Regardless of whether Semenya gets to keep her gold medal and Gronert someday wins the French Open, the fact remains that such questions are never raised in men’s athletics. If a man beats another man, no one alleges it is because his body produces more testosterone.
If we are truly going to level the playing field, shouldn’t we also be looking at the size of athletes’ hearts or thighs? Gender testing in female athletics isn’t really so much about fairness as much as it is a reflection of how we denigrate female athletes and women’s athletics overall.
With the exception of sports where they compete directly, such as auto racing, we don’t pay female athletes the same amount of money as male athletes. In July, at the Tour de Champaign, did it appear that the women were working less hard than the men in their races? Do their bikes cost any less? And yet they earned a fraction of what their male counterparts did that day.
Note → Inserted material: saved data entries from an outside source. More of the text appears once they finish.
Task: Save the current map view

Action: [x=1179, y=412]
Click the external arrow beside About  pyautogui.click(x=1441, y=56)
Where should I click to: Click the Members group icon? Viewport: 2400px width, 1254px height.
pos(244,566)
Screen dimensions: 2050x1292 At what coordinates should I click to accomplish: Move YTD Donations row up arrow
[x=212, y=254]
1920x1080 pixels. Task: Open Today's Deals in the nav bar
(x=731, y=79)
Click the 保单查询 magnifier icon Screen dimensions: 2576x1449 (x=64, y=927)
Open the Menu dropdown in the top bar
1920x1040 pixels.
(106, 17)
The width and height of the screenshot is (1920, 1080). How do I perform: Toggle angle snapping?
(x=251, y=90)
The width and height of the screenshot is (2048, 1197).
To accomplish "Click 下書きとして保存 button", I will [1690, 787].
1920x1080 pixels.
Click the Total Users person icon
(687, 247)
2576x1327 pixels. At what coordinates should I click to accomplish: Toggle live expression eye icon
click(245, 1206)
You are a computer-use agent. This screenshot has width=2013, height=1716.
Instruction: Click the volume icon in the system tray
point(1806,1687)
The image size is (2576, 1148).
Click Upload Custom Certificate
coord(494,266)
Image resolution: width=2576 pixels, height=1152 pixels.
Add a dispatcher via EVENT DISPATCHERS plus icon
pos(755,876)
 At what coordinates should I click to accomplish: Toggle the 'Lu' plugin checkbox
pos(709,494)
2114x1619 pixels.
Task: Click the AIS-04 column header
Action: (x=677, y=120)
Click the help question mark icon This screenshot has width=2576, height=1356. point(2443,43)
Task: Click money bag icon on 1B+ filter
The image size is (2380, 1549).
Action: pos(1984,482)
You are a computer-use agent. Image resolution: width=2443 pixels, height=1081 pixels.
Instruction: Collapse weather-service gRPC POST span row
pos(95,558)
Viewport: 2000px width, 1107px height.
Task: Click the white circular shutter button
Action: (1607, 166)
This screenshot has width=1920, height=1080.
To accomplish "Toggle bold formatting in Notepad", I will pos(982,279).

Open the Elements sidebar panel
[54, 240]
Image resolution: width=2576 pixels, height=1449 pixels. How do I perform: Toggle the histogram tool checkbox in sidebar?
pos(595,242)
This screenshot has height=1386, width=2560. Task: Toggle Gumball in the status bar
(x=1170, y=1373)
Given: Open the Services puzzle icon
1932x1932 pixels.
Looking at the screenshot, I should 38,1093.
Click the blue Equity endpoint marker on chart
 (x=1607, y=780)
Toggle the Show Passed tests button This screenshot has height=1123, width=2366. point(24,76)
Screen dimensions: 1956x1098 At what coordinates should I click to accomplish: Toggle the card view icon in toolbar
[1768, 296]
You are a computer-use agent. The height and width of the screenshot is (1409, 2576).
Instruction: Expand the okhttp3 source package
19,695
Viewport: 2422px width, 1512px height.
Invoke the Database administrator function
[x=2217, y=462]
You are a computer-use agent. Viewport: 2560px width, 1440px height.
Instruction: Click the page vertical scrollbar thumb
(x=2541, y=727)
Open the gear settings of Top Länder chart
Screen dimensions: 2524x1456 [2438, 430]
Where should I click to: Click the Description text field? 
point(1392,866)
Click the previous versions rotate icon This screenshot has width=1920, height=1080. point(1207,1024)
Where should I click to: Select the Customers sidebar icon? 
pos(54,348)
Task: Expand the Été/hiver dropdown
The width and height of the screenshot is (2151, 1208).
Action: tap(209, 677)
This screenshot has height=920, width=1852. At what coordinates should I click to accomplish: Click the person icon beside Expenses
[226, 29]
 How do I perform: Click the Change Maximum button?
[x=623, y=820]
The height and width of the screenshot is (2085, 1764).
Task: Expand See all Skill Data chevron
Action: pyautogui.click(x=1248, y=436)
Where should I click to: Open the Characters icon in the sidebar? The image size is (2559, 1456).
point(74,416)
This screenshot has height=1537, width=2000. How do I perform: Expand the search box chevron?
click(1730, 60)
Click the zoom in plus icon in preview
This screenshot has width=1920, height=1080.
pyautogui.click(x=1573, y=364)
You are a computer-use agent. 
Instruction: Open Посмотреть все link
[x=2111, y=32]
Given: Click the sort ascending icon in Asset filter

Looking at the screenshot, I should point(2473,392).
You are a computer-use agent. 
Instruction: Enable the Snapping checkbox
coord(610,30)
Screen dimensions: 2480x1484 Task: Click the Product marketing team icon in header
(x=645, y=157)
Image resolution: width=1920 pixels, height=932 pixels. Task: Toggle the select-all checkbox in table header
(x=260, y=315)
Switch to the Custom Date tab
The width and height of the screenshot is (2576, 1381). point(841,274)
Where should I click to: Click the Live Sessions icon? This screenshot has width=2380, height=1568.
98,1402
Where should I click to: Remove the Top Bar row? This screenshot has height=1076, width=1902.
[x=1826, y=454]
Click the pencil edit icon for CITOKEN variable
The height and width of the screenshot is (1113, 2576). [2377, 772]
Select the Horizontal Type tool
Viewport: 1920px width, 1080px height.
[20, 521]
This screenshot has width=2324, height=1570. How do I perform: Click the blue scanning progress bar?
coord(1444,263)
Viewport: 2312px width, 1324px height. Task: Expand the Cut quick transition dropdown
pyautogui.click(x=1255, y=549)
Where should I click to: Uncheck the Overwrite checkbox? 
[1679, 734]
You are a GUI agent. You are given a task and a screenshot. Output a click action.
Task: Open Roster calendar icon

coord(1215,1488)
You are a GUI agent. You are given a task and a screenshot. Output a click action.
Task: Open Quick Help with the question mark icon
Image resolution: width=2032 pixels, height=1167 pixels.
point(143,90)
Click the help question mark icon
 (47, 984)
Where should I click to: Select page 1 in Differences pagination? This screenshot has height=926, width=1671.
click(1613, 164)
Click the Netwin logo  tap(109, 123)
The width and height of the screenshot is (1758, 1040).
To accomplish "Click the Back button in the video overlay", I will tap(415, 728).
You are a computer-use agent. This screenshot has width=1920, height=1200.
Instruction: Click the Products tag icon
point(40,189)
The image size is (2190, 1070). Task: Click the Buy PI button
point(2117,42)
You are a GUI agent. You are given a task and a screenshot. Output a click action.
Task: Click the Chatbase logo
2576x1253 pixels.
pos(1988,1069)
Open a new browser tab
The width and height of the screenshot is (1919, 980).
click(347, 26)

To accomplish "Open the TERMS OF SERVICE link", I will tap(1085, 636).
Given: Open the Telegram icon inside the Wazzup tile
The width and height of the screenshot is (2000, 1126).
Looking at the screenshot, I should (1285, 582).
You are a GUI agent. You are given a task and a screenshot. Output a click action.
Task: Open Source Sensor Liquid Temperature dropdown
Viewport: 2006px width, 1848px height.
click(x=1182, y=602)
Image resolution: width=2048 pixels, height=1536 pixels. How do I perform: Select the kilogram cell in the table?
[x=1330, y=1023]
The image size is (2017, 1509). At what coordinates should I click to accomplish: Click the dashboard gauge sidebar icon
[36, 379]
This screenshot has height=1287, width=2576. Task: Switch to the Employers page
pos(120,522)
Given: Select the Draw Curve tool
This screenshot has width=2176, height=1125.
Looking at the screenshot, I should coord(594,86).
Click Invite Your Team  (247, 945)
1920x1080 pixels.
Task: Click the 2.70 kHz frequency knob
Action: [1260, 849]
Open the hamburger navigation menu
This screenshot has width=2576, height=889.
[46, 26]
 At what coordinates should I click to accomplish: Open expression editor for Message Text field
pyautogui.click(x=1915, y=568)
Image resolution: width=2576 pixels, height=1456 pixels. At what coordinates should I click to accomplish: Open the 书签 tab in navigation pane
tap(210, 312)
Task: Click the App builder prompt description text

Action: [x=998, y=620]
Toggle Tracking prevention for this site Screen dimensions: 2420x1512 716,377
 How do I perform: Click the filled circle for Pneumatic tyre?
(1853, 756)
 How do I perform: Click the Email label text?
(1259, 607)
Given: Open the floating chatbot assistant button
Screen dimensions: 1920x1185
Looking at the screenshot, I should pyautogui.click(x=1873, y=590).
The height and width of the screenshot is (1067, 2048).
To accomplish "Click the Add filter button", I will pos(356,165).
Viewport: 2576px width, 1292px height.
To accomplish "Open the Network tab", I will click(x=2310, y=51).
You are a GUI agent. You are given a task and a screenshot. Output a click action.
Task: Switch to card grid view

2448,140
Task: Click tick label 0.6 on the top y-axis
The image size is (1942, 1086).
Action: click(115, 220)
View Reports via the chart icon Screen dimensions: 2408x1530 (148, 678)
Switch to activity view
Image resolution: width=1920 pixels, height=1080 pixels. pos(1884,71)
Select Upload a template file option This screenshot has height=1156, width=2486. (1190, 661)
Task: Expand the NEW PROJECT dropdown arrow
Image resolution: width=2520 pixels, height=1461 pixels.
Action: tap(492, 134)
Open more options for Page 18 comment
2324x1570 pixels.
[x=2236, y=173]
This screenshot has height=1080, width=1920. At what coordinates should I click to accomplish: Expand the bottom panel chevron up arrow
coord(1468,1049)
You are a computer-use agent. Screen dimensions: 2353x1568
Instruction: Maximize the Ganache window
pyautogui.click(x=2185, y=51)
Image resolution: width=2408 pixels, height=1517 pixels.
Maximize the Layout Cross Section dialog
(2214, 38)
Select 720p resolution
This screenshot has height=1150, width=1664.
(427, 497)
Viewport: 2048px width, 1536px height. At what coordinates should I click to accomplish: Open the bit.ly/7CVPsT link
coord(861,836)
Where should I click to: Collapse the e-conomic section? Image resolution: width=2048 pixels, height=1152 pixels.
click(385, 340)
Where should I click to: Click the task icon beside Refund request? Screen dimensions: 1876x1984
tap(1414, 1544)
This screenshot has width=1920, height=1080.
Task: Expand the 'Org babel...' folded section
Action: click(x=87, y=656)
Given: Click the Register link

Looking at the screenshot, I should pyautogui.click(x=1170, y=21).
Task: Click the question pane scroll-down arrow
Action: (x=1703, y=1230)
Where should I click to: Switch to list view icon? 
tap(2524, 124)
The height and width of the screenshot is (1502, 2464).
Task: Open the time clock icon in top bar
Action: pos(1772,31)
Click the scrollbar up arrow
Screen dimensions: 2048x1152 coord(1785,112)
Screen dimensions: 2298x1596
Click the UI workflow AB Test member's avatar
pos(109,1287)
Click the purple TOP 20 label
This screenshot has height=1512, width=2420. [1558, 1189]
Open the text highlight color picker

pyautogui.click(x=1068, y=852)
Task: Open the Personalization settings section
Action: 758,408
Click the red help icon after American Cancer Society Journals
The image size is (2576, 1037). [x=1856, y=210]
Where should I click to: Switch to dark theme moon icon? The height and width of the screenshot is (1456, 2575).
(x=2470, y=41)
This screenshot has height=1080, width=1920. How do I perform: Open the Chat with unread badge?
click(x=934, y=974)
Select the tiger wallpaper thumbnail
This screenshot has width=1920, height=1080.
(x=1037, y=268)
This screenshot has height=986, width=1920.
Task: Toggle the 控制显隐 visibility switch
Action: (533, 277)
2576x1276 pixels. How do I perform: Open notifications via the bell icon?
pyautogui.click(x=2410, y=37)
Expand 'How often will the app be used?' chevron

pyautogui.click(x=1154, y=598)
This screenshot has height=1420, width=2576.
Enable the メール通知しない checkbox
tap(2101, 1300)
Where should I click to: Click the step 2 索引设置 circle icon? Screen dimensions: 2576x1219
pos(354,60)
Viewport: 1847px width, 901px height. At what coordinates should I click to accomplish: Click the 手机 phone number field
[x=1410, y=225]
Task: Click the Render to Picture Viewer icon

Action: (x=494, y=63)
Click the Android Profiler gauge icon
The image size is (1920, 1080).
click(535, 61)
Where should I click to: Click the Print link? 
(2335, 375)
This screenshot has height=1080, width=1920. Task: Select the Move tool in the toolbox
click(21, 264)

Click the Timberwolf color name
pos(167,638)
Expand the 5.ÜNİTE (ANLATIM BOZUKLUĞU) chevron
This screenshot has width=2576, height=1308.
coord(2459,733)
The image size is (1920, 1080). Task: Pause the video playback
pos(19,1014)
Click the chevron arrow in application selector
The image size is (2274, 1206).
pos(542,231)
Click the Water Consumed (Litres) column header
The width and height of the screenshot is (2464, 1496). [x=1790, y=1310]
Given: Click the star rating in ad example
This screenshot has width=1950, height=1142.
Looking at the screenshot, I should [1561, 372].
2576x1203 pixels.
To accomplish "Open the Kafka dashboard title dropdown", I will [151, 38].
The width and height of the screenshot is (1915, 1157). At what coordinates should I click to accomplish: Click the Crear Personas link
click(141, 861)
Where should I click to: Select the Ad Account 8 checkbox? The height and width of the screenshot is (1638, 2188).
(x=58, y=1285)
The gap between male and female athletic earnings is staggering in lower level competition, but remains large even in top level competition that has major media coverage. According to the most recent study by the Women’s Sports Foundation, for every dollar a male tennis player earns, a female earns 68 cents. In golf a woman earns 36 cents to a man’s dollar. And an NBA player earns 58 times the money of a WBNA player.
That’s if the sporting events are covered at all. Studies have repeatedly shown that female sports are not allotted the same media coverage as male sports whether it’s the U.S., U.K., or Australia.
When sports are televised, invariably the women are performing in uniforms that have little to no bearing on their performance but apparently earn bigger ratings points. Female runners compete in skin tight gear that covers less than some swimsuits, yet male runners still wear loose jerseys and shorts.
In beach volleyball, female players compete in swim suits bordering on thongs, while their male counterparts sport board shorts. Does the sand not cause the same degree of abrasion to their skin when they dive for the ball? Even in auto racing, where men and women wear the same uniforms, male drivers are not asked to pose off the track in swimsuits.
However, the denigration doesn’t end there. We also punish female athletes for not being straight. Martina Navratilova’s endorsements paled in comparison to Chris Evert’s despite the fact that Navratilova was the better player.
If the promise of Title IX was that women would become strong and confident, why do we continue to question them when they run faster and serve harder? Why is it that we can only tolerate women’s success in athletics if they are willing to show us skin and curves, and be straight?